Depuis soixante-dix ans en Angleterre, en France depuis trente ans, l'état réglemente par des lois le travail des enfants employés dans l'industrie. Ni les objections de principe ni les difficultés d'application n'ont prévalu contre l'opinion, qui a constamment soutenu la justice de l'intervention législative et réclamé des mesures efficaces de protection à l'égard des jeunes travailleurs. L'état en effet a le double devoir de sauvegarder l'intérêt social et de secourir des mineurs incapables de défendre leur santé ou leur existence menacées. La société doit veiller sur le sort des générations nouvelles. Comment laisserait-elle moissonner avant le temps ou affaiblir par des fatigues excessives ceux qui doivent faire sa force et sa richesse ? Comment ne se garantirait-elle pas contre l'égoïsme ou l'aveuglement des intérêts particuliers, qui volontiers couperaient le jeune arbre pour en cueillir le fruit ?

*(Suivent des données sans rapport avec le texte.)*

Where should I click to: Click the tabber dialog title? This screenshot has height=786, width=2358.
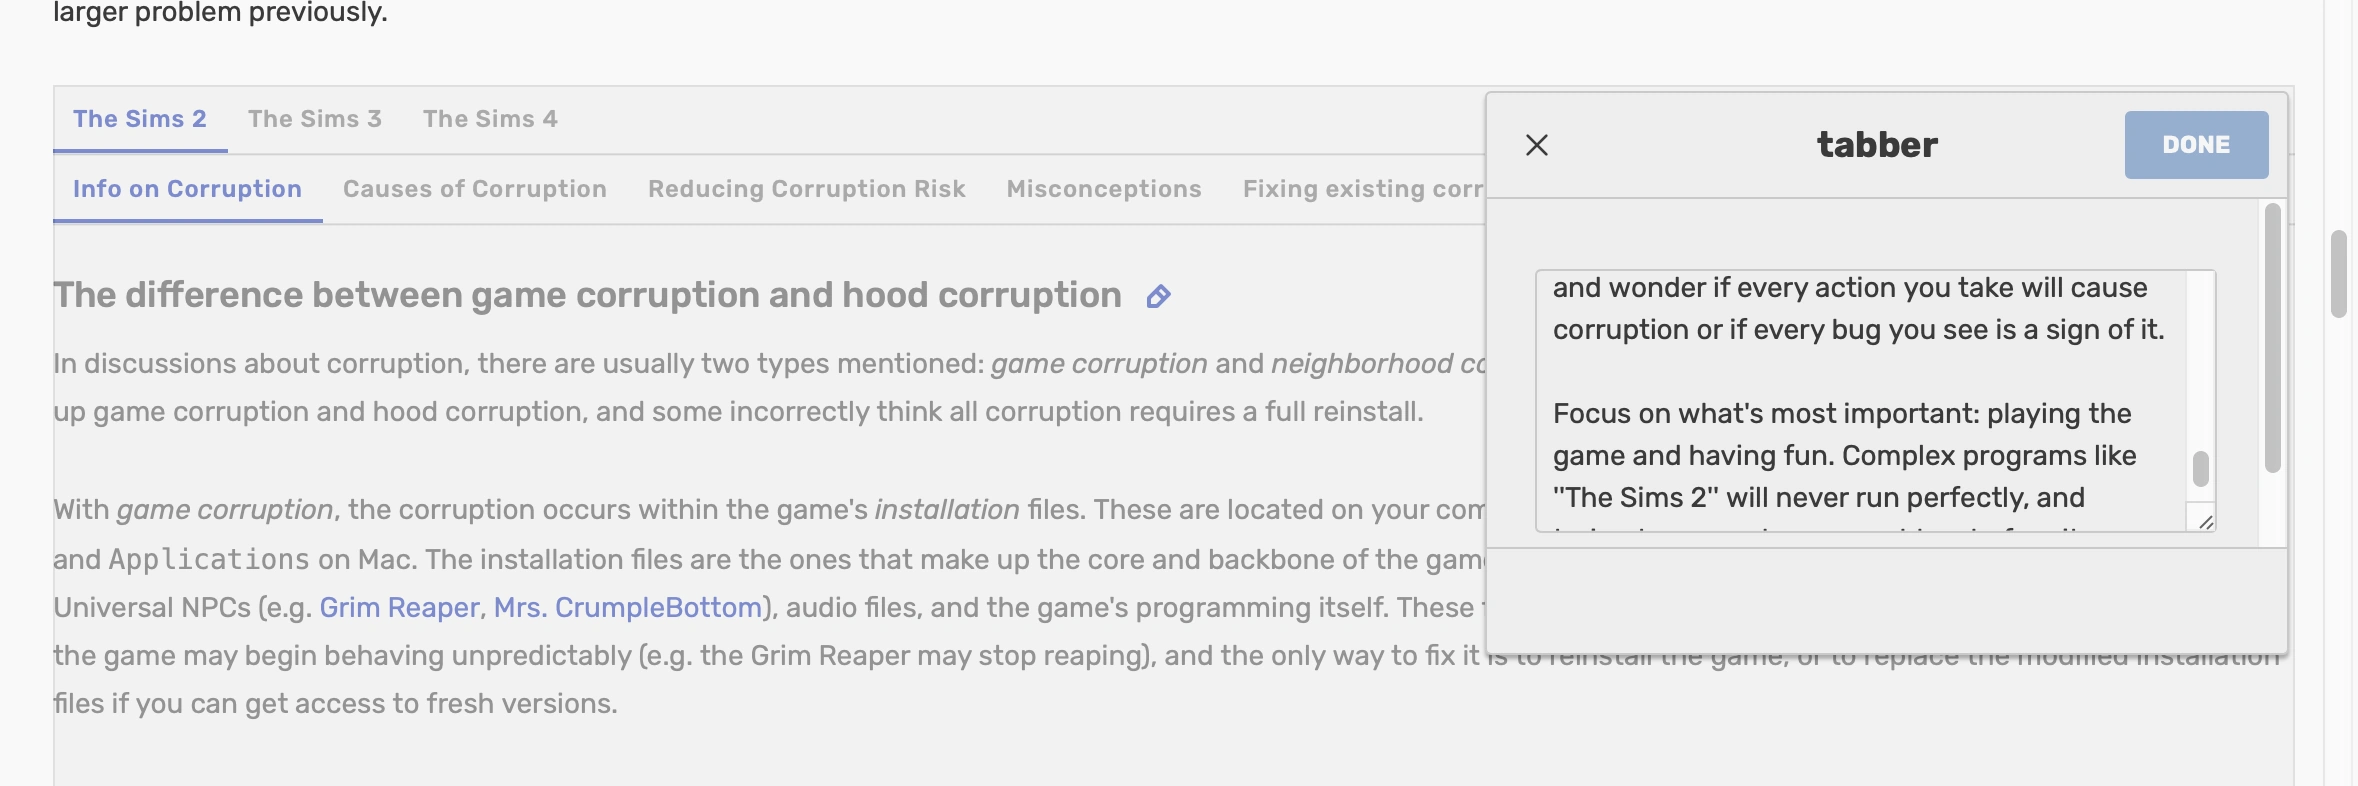(x=1877, y=145)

Qu'on ne dise pas que les inquiétudes sur ce point sont exagérées. Les statistiques du recrutement militaire nous apprennent que sur 325,000 jeunes gens qui dans l'une des dernières années se présentaient à la conscription, on comptait 109,000 réformés pour défaut de taille, rachitisme, infirmités ou faiblesse de constitution. Quelle est, dans ce contingent du vice et de la maladie, la part des campagnes et celle des centres d'industrie ? Contre 10,000 conscrits aptes au service dans dix départements agricoles, la proportion des réformés est de 4,029 contre le même nombre de conscrits valides dans dix départements industriels, on trouve 9,930 réformés. Dans la Marne, la Seine-Inférieure, l'Eure, contrées essentiellement manufacturières, cette proportion s'est élevée jusqu'à 14,451 réformés contre 10,000 jugés bons pour le service.
De tels faits touchent de trop près à l'avenir politique et social du pays pour que l'état puisse s'en désintéresser ; mais comment régler l'ingérence administrative ? La question soulève bien des problèmes délicats : il faut ménager à la fois l'autorité paternelle, l'intérêt des familles, la liberté de l'industrie, les nécessités de la concurrence.